O gerente de Marketing do Grupo RBA, Hamilton Pinheiro, destaca que, mesmo que as pessoas digam que “se espremer sai sangue”, o caderno Polícia do DIÁRIO sempre foi um dos vetores de venda do jornal. “Principalmente nos bairros periféricos, onde aquela violência faz parte do cotidiano dos leitores. Em feiras livres, você sempre o vê destacado dos outros cadernos. Os próprios jornaleiros são leitores do caderno, usam as manchetes dele como atrativo para a venda, porque as pessoas querem ver ali o que ocorreu no seu próprio bairro”, aponta. Essa relação de “se ver” no caderno policial, o seu bairro, a sua cidade, está presente ainda na obra de vários artistas.

Cenas que se confundem com realidade

(Foto: Maycon Nunes/Diário do Pará)

Entre os artistas cujos trabalhos têm problematizado um ambiente de violência e exclusão, está Éder Oliveira – destaque em prêmios importantes como o Prêmio Pipa e Marcantonio Vilaça -, que começou fazendo intervenções urbanas. Ele levava os rostos que encontrava no jornal para os muros da periferia, instigando as pessoas a olharem de outra forma para homens cuja identidade muitas vezes é marginalizada.

“A princípio eu queria retratar o homem amazônico na minha obra, e qual foi minha surpresa ao ver que ele está retratado nas páginas de crimes dos jornais muito mais do que em outro tipo de publicação ou mídia”, conta. “Essa realidade se confunde com a minha própria história, porque eu vim do interior para morar na cidade grande e ganhar a vida também a partir da periferia”, revela.

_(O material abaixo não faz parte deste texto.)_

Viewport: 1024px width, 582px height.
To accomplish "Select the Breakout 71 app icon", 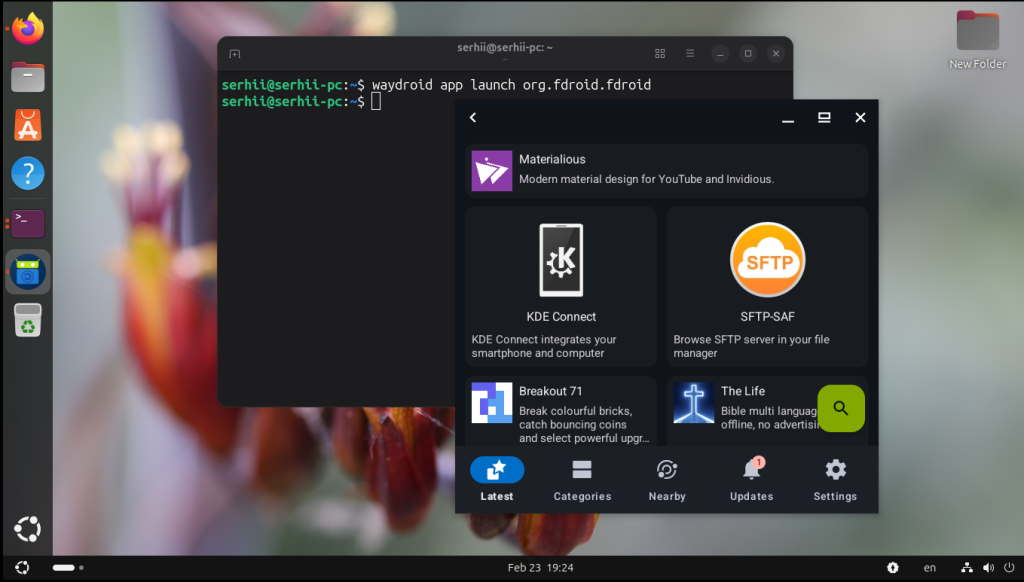I will (492, 402).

Outro artista que, assim como Éder Oliveira, ganhou notoriedade na cena artística nacional ao trazer um novo olhar sobre a violência foi o fotojornalista do DIÁRIO, Wagner Almeida. Entre as fotografias mais marcantes dele, está a de um suposto criminoso, morto e estampado nas páginas policiais tendo em suas costas uma tatuagem com a frase: “Só Deus pode me julgar”, parte da série “Livrai-nos de Todo Mal”. Em outra imagem, no braço do morto jaz a mensagem “Fé em Deus”.

Wagner, que há anos vem atuando na cobertura policial na Região Metropolitana de Belém, afirma que cada uma de suas séries nasceu de elementos que chamavam sua atençã durante as rondas de reportagem. “Na série ‘Vale das Sombras’, em determinadas fotografias, quando o perito criminal acende a lanterna de cima para baixo, parece uma cena de teatro! Parece um evento com público, imprensa, e você começa a refletir sobre várias questões”, afirma o fotojornalista.

Para o colega de profissão, Maycon Nunes, foi também um momento de reflexão sobre seu próprio trabalho ver seu “personagem” em cena na Paixão de Cristo. “Eu cheguei a reclamar com o cara [o fotógrafo], disse que ele estava atrapalhando, que eu queria fotografar e ele estava na frente, e ele disse: eu faço parte da cena. E é isso, sabe, a gente faz parte disso”, analisa.

Cenas, fotografias e pinturas… Tudo isso é importante para que o choque e a reflexão não deixem de existir, destaca o diretor do grupo de teatro Aldeato, Aluízio Freitas. “Logo de início, quando contamos aos jovens que esse seria o tema do espetáculo, alguns deram risadas, pensando ser brincadeira. Outros pensaram que a Paixão de Cristo em nada tinha a ver com essa violência nos cadernos policiais. Mas conforme fomos abordando o assunto nos ensaios, em conversas sobre as cenas, eles entenderam a importância de colocar essa cena da morte, da remoção. Muitos deles estão inseridos nesses ambientes de violência, e precisavam sair da banalização disso, precisavam mostrar que tem uma saída que não é a violência”, finaliza.